**SOURCE:**
::::
Une fille modèle
Auteur : Karin Slaughter
Éditeur : Harper Collins (03/04/2019)
Résumé :
Deux frères s’introduisent dans une ferme isolée abritant la famille Quinn. Sam, 15 ans, est laissée pour morte, enterrée alors qu’elle respire encore. Charlie, sa sœur cadette parvient à s’enfuir. Vingt-huit ans après le drame, Charlie est devenue avocate. Elle est en première ligne quand Pikeville se retrouve à nouveau en plein cauchemar : Kelly Wilson, dix-sept ans, est accusée d’avoir tué deux personnes. Charlie est témoin, et des images dont elle aurait préféré ne jamais se souvenir commencent à affluer, l’obligeant à s’interroger : que s’est-il réellement passé lors de cette terrible journée, il y a presque trente ans'?
Avis :
Avec Une fille modèle, j’ai pu découvrir la plume de Karin Slaughter et surtout le personnage de Charlie (Charlotte - mais tellement plus de portes s’ouvrent aux hommes qu’aux femmes, et ce ne sont pas Sam(antha) et Harry(iet) qui diront le contraire) Quinn que l’on retrouve dans un autre livre de l’auteur : Dernier souffle. Je remercie les éditions Haper Collins pour cette lecture.
::::
**JEU DE DONNÉES:**
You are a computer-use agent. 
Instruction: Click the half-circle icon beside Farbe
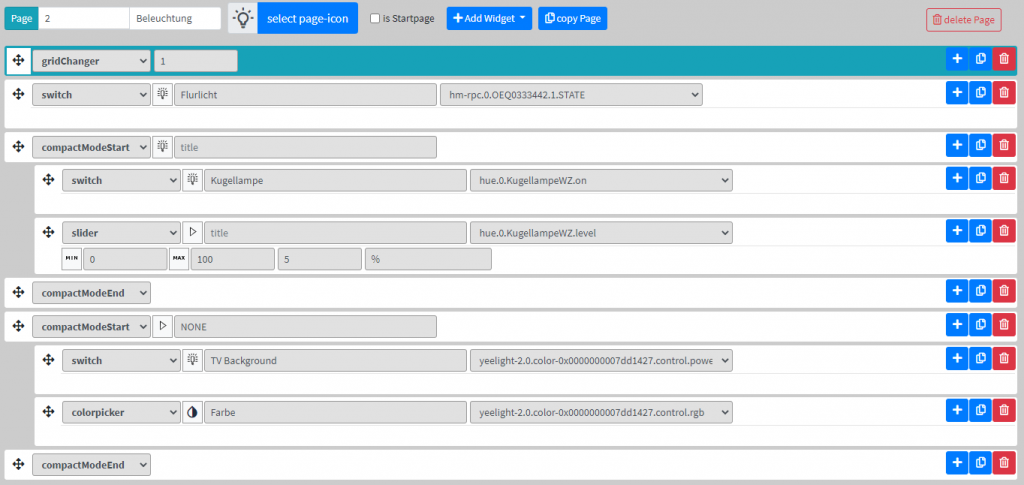coord(192,412)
::::
**À FAIRE:**
1. Dans le résumé de la fiche sur Une fille modèle, relève toutes les expressions qui indiquent un nombre d'années, qu'il s'agisse d'un âge ou d'une durée.
2. Reprends la fiche sur Une fille modèle juste après la dernière phrase de l'avis et poursuis-la.

**RÉPONSES DANS L'ORDRE:**
1. 15 ans ; vingt-huit ans ; dix-sept ans ; presque trente ans

2.
Le premier chapitre, sobrement intitulé « ce qu’il advint de Samantha » m’a laissée sur les fesses ; je me suis dit : Wow ! ça nous embarque, ça nous prend aux tripes, c’est dingue ! Le chapitre suivant, « 1 », se déroule 28 ans après les événements du précédent ; nous sommes propulsés dans la vie de Charlie d'une façon un peu perturbante, j'ai eu un peu plus de mal à accrocher à l'écriture. Vers le milieu du roman, nous trouverons un nouveau chapitre « ce qu’il advint de Charlotte » avant de nous trouver en présence de Sam 28 ans plus tard. Les deux sœurs vont se retrouver dans le « présent » et enquêtes actuelle / ce qu’il s’est réellement passé en 1989 vont se mêler.
Les personnages de Karin Slaughter, et particulièrement la famille Quinn, sont très spéciaux ; ils n’ont rien de particulièrement attachant, sont très intelligents à tel point que parfois ils font peur et surtout, sont des fortes têtes. Même s’ils ne sont pas doués pour montrer ou exprimer leurs sentiments, on sent que, malgré tout ce qu’ils traversent, il existe une complicité et un amour sincère dans cette famille hors normes. Si j’ai été un peu gênée par l’aspect psychologique qui prend clairement le pas sur l’enquête et le jugement de Kelly, jeune-fille accusé d’avoir ouvert le feu dans un collège, je me suis plutôt facilement laissée emporter par la plume de l’auteure, avec l’envie de savoir quelle était la vérité (passée et présente).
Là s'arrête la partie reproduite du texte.